If Haley and Trump were running head-to-head in a free and fair election, might she have done well enough to, if not beat Trump, at least embarrass him enough to cast yet more doubt on his general election prospects among voters in the states that follow? However remote the risk, it’s one that Trump, the state party’s idol, needn’t worry about, because the fake electors running the state party deliberately siloed Trump into a pre-rigged election for his own protection.
One piece of the rigging was a rule adopted by the party that anybody who filed for the primary could not compete in the caucus.
The intent of the caucus – a product of, by, and for Trump – was laid bare when the party’s chair, indicted fake elector Michael McDonald, told Republican voters to caucus for Trump at a rally in Reno in December, when both Ron DeSantis and Chris Christie, who had filed for the caucus, were still in the race.
The Republican caucus presents a facade of democracy while everyone knows the outcome was predetermined from the start. It has all the integrity of the competition-excluding “elections” in Russia, whose leader Trump greatly admires.
In October when Haley filed for the primary – an election that unlike the caucus is administered by state and county election officials and the ballots and the results are checked for accuracy and legitimacy – she joined two other Republican candidates who then were actively campaigning, Sen. Tim Scott and former vice president Mike Pence.

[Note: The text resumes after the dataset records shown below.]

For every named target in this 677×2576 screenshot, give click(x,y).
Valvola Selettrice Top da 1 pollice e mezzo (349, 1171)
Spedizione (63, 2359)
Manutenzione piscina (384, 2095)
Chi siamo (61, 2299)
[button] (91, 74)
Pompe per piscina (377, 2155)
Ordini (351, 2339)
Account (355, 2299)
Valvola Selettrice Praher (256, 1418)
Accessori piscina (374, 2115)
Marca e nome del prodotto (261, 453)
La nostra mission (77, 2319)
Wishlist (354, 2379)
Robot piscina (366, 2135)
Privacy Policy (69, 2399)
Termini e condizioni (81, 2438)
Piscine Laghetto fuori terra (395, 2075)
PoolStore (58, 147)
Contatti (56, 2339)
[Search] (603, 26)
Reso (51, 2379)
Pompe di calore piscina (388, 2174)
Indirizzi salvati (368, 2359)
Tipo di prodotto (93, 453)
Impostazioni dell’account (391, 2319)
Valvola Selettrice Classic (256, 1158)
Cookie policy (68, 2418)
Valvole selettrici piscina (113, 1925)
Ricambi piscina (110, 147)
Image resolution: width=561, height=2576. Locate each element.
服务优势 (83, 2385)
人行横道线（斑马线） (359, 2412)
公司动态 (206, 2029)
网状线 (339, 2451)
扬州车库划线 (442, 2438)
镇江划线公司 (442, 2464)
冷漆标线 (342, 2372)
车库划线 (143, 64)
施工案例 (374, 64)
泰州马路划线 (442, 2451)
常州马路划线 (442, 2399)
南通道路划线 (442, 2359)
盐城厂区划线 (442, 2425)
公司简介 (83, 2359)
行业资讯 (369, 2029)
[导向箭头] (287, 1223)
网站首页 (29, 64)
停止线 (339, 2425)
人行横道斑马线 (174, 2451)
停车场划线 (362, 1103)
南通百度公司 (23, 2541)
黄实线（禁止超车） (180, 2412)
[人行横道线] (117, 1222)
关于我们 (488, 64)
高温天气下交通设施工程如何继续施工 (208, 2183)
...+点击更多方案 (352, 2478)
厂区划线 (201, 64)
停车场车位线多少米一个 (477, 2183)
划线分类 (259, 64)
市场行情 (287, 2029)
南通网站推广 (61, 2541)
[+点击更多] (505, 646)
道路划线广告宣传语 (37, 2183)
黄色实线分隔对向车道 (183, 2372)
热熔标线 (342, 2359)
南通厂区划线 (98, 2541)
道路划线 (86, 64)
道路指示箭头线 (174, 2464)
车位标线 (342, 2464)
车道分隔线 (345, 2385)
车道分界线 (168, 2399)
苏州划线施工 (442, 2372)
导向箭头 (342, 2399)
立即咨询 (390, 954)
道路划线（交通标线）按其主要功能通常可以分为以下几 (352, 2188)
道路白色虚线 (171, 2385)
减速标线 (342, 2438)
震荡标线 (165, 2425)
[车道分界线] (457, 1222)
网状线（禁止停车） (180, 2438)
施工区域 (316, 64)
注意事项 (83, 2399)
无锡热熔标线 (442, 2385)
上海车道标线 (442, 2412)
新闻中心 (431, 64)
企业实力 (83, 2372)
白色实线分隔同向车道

Filing for the primary is the sum total of interest Haley’s campaign has shown in Nevada’s third spot on the nominating calendar. Haley’s campaign has ignored Nevada media, but while campaigning in New Hampshire last month, she offered what amounts to an explanation of why she filed for the primary and not the caucus. The Nevada Republican Party’s caucus has been “sealed up,” for Trump, she said, adding “we’re going to focus on the states that are fair and square.”
There is a quasi-campaign, most notably personified by Trump endorser Joe Lombardo, to vote for the “none of these candidates” option on the Republican primary ballot.
In a sign of weakness, or doubt, or both, Trump refrained from urging Republicans to vote for “none” at his rally in Las Vegas last weekend, instead urging them to simply stay away from the primary. It would embarrass Trump, after all, if he urged people to vote for “none” and then Haley won anyway.
But make no mistake, Trump and the party would love to see “none” get more votes than Haley in the primary.
What Trump and the party don’t want to see, but what is entirely possible and perhaps probable, is Haley not only prevailing over “none,” but getting more total votes in the primary than Trump gets in the caucus, and thus getting more total votes in Nevada than Trump does.
If that happens, even after McDonald and his politburo of party officials so despicably yet lovingly rigged the caucus for Trump, Trump will be something of a loser in Nevada. Again.
But the real losers of the Nevada caucus-primary fiasco are Republican voters, who have been robbed of a straightforward and simple election to say which candidate they support for the Republican nomination. Which is what they would have had if not for the Nevada Republican Party and its leaders creating a sham caucus for the sole purpose of treating Trump like royalty, and treating Nevada Republican voters like serfs.